The present volume is the 40th in this continuing series. In his founding foreword to the first volume, covering work published in 1963, James Woodress commented that the more than 1,500 items listed in American literature in the most recent MLA bibliography suggested "a real need for an annual review in which various scholars would survey the past year's work in American literature within their particular areas of competence." Much has changed in 40 years. The number of qualifying items is at least four times larger than in 1963. An annual American Literary Scholarship volume has not expanded in the same proportion, but it has more than doubled, from fewer than 250 pages to more than 500—and the leisurely tone of discussion has mostly given way to tough efficiency. The number of chapters has expanded from the original 17 to 21. The authors included in the essays of Part I are no longer an all-male cast: Margaret Fuller has entered the original chapter on "Emerson, Thoreau, and Transcendentalism," Emily Dickinson joins Whitman in what had been his chapter, and Edith Wharton and Willa Cather have a chapter of their own. The two chapters required to cover 20th-century fiction have become three. These structural alterations suggest the larger and more pervasive changes at the core, not only of American literary study but of American culture. The canon has broadened and deepened, theoretical and critical perspectives abound, and the very stuff that constitutes the object of study is constantly being reconceived. But there are obvious and crucial continuities: I notice among the authors of work discussed this year scholars mentioned in the very first volume, among them Jackson R. Bryer, Louis J. Budd, Hershel Parker, George Monteiro, and James E. Miller Jr. All the more reason, then, for the original purpose set out by James Woodress to be carefully maintained.

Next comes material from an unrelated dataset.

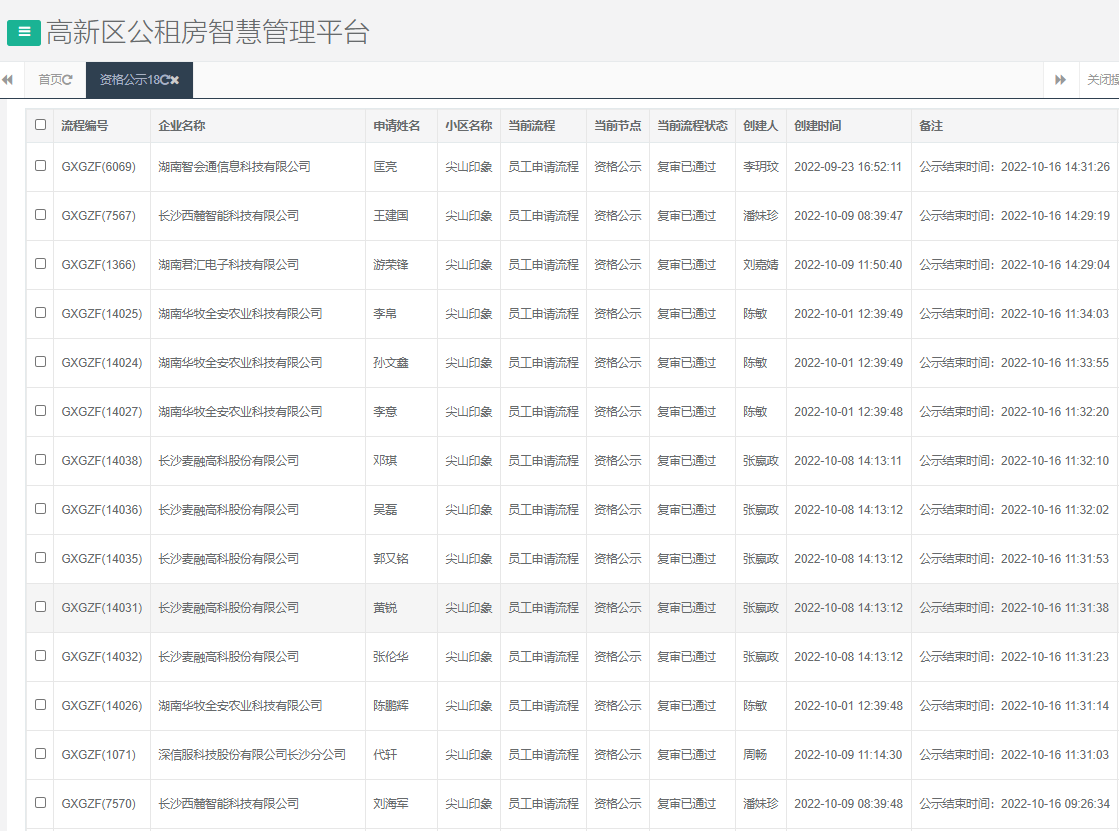
Task: Check the row for GXGZF(6069)
Action: pyautogui.click(x=40, y=166)
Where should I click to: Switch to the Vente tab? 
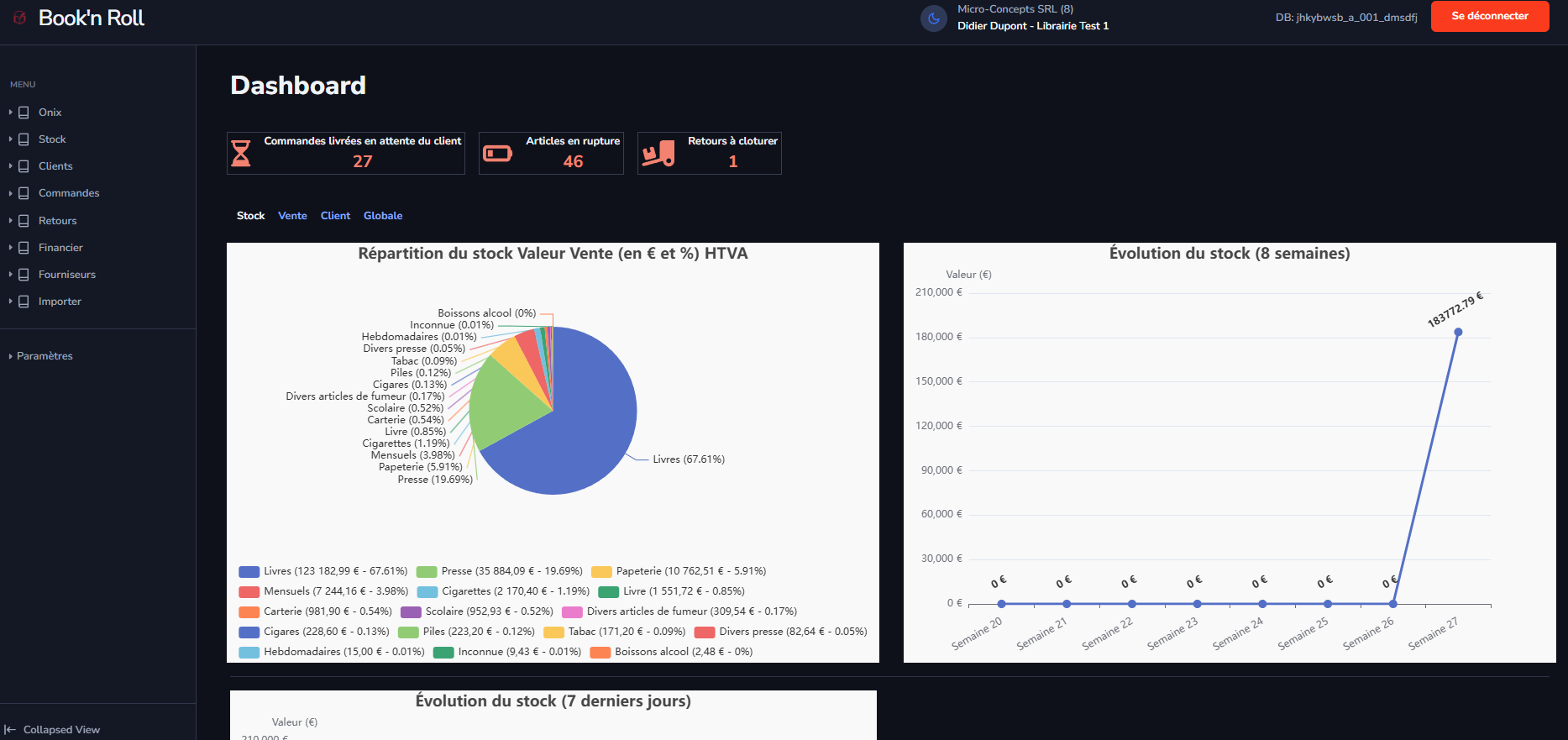(x=292, y=216)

The roster of contributors is invariably a mix of continuity and change. [End Page vii] New to the current volume are Thomas R. Mitchell of Texas A&M International University ("Hawthorne"), Hilary K. Justice of Illinois State University ("Fitzgerald and Hemingway"), and Robert Sattelmeyer, Georgia State University ("Early-19th-Century Literature"). I step into the chapter on "Late-19th-Century Literature" just once while Michael Kiskis, Elmira College, takes a sabbatical; he returns to this assignment in the 2003 volume. There are several permanent changes for next year. Carol J. Singley, Rutgers University, Camden, and Janis Stout, Texas A&M University, serve as co-authors of "Wharton and Cather," replacing Elsa Nettels. Robert W. Trogdon, Kent State University, joins Hilary Justice in preparing "Fitzgerald and Hemingway." Gregg Camfield, University of the Pacific, takes over "Poetry: 1900 to the 1940s" from E. P. Walkiewicz. Frank Kearful, Universität Bonn, undertakes the chapter on "Poetry: 1940s to the Present," which has been absent from the past two volumes. Michael Porsche, Universität Paderborn, replaces Kearful in preparing the section on "German Contributions." Lene M. Johannessen, University of Bergen, replaces Sandra Lee Kleppe as the Norwegian correspondent for "Scandinavian Contributions." And Antonio Márquez, University of New Mexico, returns to do the section on "Spanish Language Contributions," which last appeared in the 1999 volume. Sincerest thanks to departing friends, warmest welcome to new ones, and gratitude to all contributors for making this project the vital continuing resource it is.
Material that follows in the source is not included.